Appellate courts sometimes seem to make an extra effort to protect small towns and cities from the effects of unwise or unpopular decisions, if the governing body acted in good faith for what the officials believed to be in the public interest. In Inman v. St. Paul Fire & Marine Ins Co, the Southern District of the Missouri Court of Appeals held that the City of Monett’s insurance company would not have to pay a claim made against Monett, after the Monett city attorney failed to inform the insurance company that the papers filed in the lawsuit by Inman had been changed to avoid an exclusion in the City’s insurance policy. Monett is left on its own in working out something with Inman.
Monett’s attempt to solve drainage problems
Monett attempted to solve a stormwater drainage problem in a subdivision by reconfiguring and paving a ditch that ran through part of the Inman property. After a flood while the construction was underway, Monett re-engineered the project and filed a condemnation suit to take and pay for a portion of the Inman property. Inman and Monett entered into a written settlement agreement and the condemnation suit was dismissed. In the condemnation suit, necessarily, Monett claimed that the drainage project was for public benefit.
Insurance company kept in the dark
After the completion of the project, Inman sued Monett for trespass and damages to Inman’s property. Monett’s attorney contacted Monett’s insurance carrier, St. Paul Fire & Marine, and learned that Monett’s policy didn’t cover damages arising out of the exercise of normal governmental powers, such as taking property for public uses. Ten months later, Monett’s attorney notified St. Paul that a trial would be immediately taking place, not informing St. Paul Fire & Marine that Inman had amended his court papers to characterize the claim as a private taking, not a taking of private property for a public use. Without this critical bit of information, the insurance company did not participate in the trial. Monett and Inman also signed an agreement stating that Inman would not try to collect any judgment against Monett directly from Monett.
Monett’s attorney put on little if any defense at the trial and did not contest the characterization of the taking as a private taking, rather than a taking for public benefit.

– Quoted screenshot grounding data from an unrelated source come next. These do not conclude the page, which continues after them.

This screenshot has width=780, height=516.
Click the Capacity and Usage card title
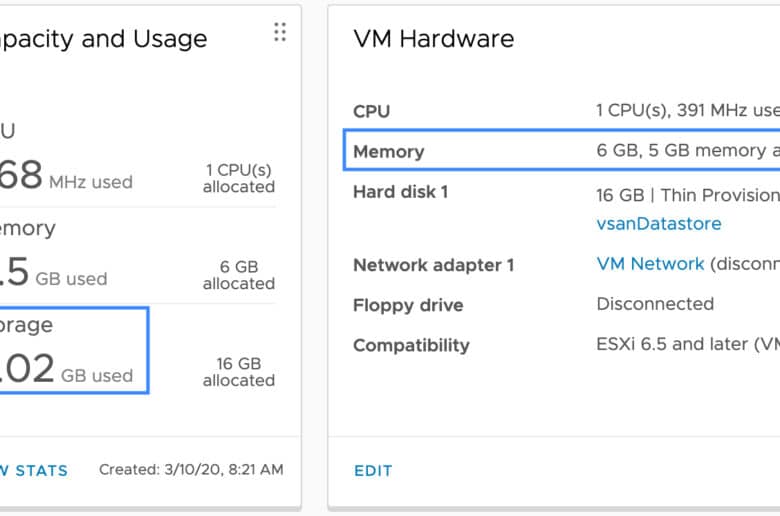[x=103, y=39]
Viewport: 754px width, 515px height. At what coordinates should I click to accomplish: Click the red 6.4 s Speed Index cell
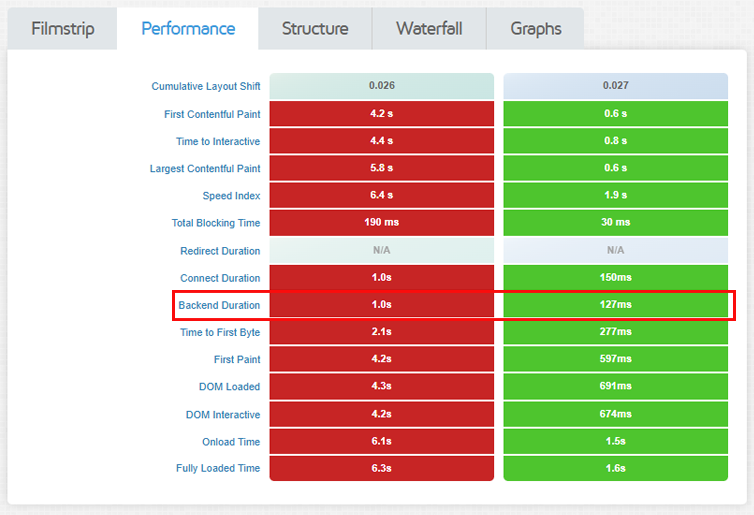click(x=381, y=195)
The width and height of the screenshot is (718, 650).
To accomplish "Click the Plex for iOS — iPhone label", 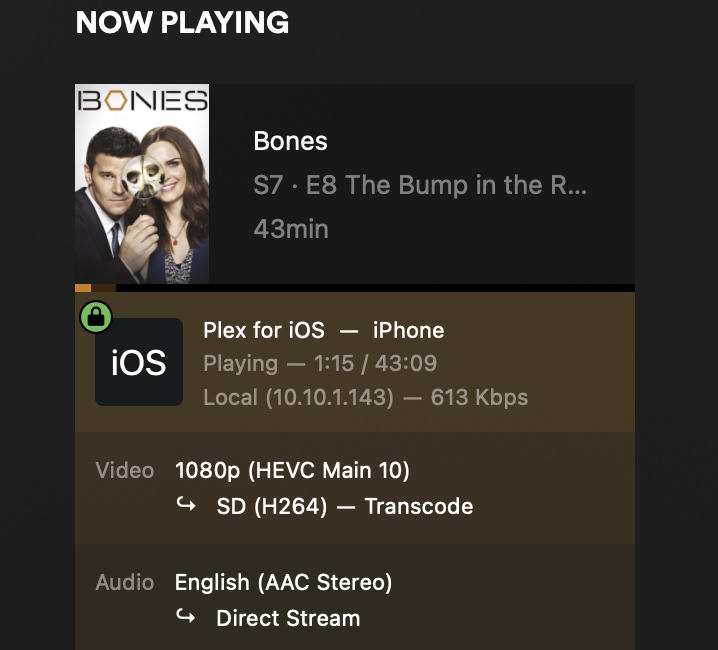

Nor did Monett’s attorney challenge the amount of damages sought by Inman. The jury awarded Inman nearly a half million dollars.

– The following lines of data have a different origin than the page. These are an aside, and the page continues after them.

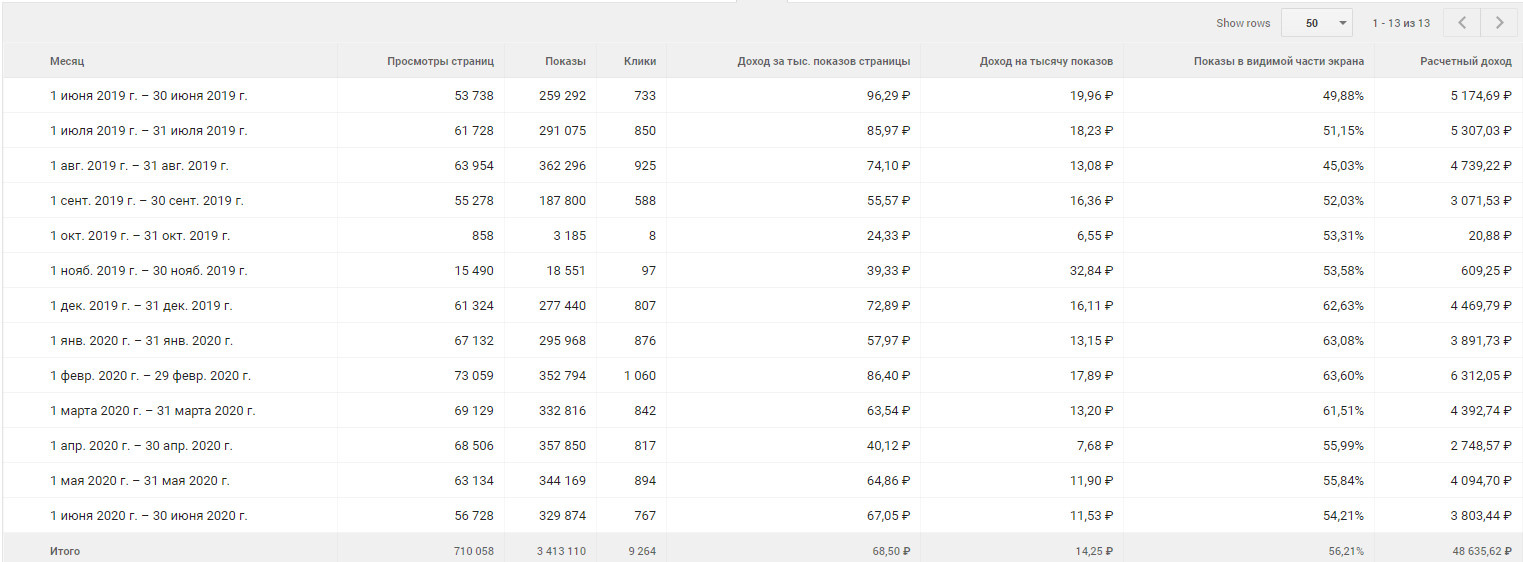
Task: Sort by the Расчетный доход column
Action: click(1465, 61)
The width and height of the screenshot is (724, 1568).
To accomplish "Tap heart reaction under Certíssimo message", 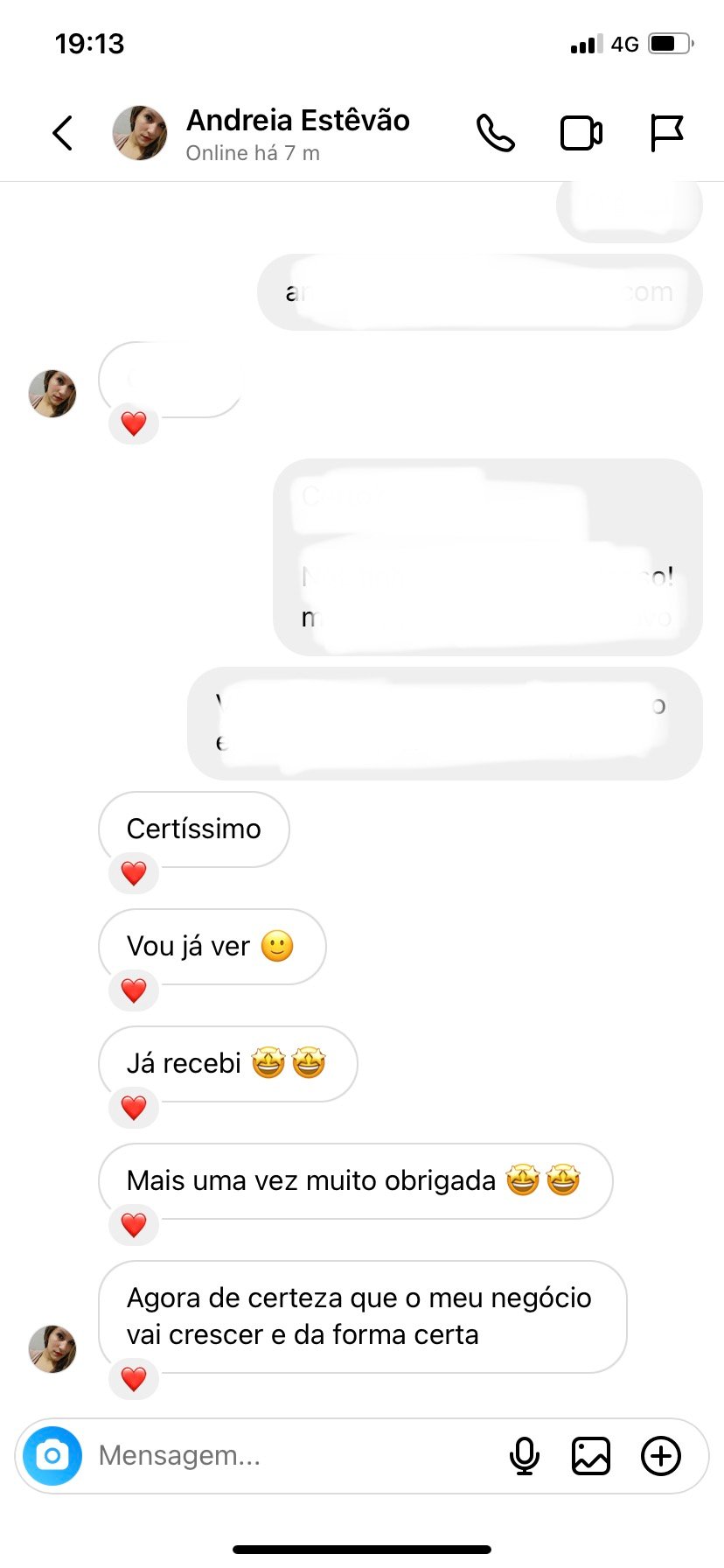I will (134, 873).
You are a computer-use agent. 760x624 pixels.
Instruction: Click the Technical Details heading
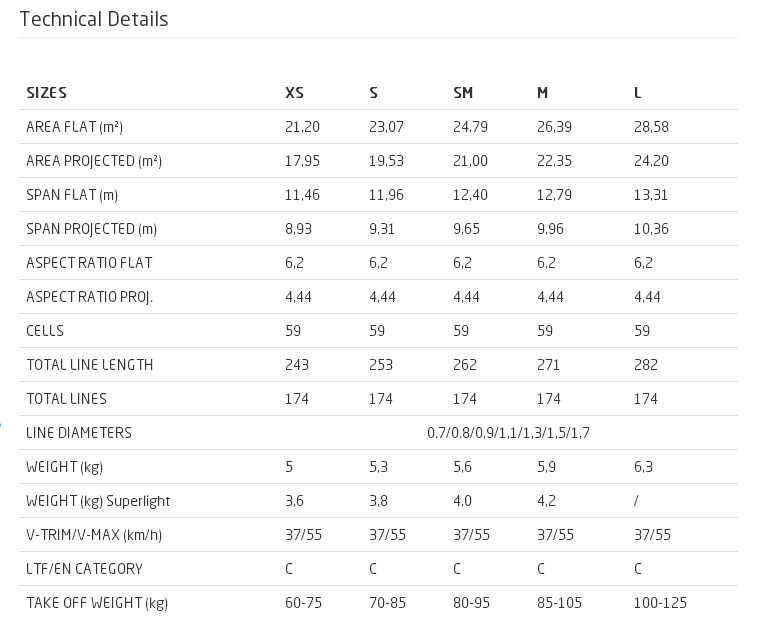pyautogui.click(x=94, y=19)
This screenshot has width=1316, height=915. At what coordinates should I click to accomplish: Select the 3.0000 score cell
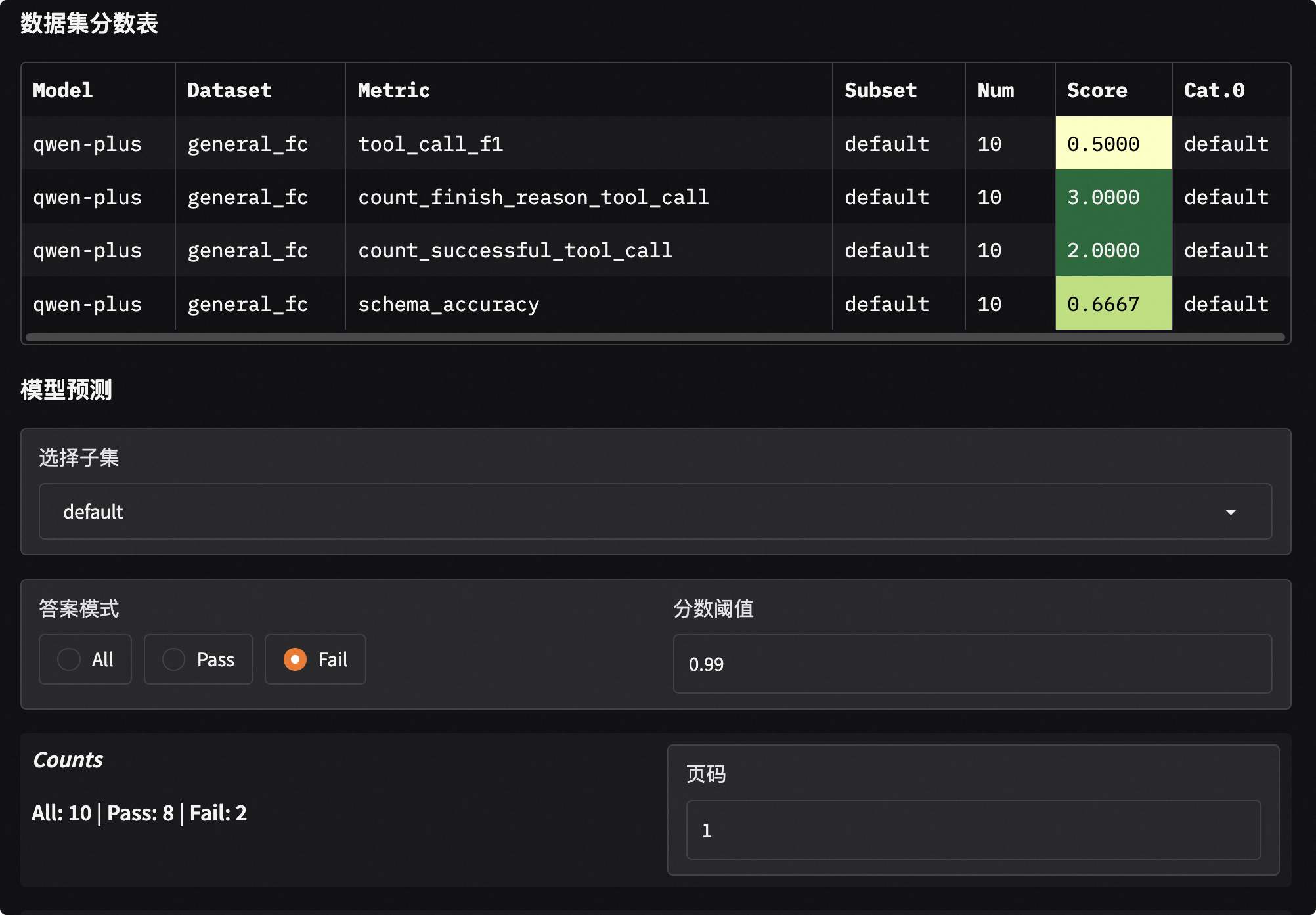click(x=1113, y=197)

To collect the judgment, Inman filed a garnishment action against the insurance company. The insurance company claimed that it shouldn’t have to pay, since the damages were not covered by the policy and the policy holder failed to inform the insurance company that Inman had changed its claim, apparently to get around the exclusion. Three years of litigation ensued, mostly over procedural issues, but the insurance company eventually was successful on its motion for summary judgment.
The Court of Appeals affirmed the trial court’s ruling on a procedural issue, the denial of more time for Inman to respond to the insurance company’s motion for summary judgment. This issue was critical, because Inman’s lack of a response amounted to an admission that the judgment awarding damages was invalid. The Court of Appeals also affirmed the trial court’s ruling that the damages were not covered by Monett’s insurance policy.
Monett and Inman left twisting in the wind
Unless the Missouri Supreme Court changes this result, Inman can’t collect from the insurance company. Under the compromise agreement made before the trial, Inman agreed not to collect directly from Monett. It’s difficult to imagine that a court would allow Inman to go around that agreement and any attempt to pursue collection would be met by counterclaims.
The facts of this case, at least as recounted in the appellate opinion, are disgusting. The city attorney appears to have conspired with Inman to make the insurance company pay for damages not covered by the policy. The city attorney made no credible defense, and the insurance company was given no opportunity to defend the case. There must be more to the story. I hope there is.